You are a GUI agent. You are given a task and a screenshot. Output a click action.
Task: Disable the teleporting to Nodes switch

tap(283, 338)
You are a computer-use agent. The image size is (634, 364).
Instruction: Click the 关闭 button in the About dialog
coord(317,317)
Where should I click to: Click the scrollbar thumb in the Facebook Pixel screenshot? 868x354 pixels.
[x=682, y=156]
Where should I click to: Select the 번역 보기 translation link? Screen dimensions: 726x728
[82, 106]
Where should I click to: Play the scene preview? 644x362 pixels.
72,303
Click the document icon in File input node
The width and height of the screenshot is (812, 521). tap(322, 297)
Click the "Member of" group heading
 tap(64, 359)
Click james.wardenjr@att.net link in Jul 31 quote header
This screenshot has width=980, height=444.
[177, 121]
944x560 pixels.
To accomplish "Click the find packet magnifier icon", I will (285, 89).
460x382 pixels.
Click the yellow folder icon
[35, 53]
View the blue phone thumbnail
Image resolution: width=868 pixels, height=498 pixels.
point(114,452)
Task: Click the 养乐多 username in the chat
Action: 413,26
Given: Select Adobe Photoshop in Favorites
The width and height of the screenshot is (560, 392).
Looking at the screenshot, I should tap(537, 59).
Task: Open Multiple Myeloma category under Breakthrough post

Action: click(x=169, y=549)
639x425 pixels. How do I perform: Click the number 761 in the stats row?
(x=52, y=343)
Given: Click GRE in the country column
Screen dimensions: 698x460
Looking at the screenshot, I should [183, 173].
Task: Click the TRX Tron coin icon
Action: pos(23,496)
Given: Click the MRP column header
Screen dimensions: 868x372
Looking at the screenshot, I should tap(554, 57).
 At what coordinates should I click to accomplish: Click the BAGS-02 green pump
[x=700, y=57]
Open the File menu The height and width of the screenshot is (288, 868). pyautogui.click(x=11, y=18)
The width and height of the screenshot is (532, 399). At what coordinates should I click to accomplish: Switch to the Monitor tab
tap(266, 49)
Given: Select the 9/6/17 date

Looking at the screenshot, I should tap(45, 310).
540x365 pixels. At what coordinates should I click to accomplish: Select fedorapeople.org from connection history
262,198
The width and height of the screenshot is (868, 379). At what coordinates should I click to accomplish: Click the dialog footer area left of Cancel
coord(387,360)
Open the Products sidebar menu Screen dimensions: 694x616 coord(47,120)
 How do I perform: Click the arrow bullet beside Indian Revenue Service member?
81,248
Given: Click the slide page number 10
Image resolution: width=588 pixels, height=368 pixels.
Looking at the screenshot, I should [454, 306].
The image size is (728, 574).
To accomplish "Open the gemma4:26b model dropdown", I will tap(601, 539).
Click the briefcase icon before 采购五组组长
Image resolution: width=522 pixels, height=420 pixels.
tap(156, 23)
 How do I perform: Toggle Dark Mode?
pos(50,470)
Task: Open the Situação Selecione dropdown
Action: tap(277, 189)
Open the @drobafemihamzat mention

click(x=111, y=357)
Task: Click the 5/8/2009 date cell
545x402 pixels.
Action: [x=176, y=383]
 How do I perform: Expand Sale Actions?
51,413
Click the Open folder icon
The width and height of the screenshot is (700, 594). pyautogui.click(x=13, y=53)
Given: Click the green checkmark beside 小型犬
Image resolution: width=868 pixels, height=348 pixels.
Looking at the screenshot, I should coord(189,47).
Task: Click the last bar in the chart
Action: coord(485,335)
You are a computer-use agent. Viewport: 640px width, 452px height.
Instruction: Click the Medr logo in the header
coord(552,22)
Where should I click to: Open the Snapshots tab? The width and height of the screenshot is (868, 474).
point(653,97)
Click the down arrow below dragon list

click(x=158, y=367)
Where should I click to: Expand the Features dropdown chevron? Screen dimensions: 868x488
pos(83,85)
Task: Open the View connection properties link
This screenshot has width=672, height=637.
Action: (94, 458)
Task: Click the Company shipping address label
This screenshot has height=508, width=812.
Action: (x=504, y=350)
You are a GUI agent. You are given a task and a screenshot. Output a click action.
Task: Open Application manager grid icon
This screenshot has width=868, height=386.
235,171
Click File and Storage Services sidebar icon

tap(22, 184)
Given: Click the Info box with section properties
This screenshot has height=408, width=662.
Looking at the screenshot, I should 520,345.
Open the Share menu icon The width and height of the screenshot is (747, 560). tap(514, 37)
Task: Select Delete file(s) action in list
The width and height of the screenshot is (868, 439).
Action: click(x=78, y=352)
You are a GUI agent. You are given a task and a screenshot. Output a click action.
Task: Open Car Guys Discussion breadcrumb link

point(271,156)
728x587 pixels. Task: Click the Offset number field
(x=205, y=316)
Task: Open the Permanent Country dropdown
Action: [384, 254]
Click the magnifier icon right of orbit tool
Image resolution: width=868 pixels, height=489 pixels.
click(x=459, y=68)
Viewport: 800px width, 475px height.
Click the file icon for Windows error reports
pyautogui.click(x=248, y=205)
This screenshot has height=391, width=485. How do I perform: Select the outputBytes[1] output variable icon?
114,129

**Brief:** The reply should consist solely of the lines above from the one that has "View the blue phone thumbnail" through the one that has "Given: Select Adobe Photoshop in Favorites", reproduced exactly.

**Task response:**
View the blue phone thumbnail
Image resolution: width=868 pixels, height=498 pixels.
point(114,452)
Task: Click the 养乐多 username in the chat
Action: 413,26
Given: Select Adobe Photoshop in Favorites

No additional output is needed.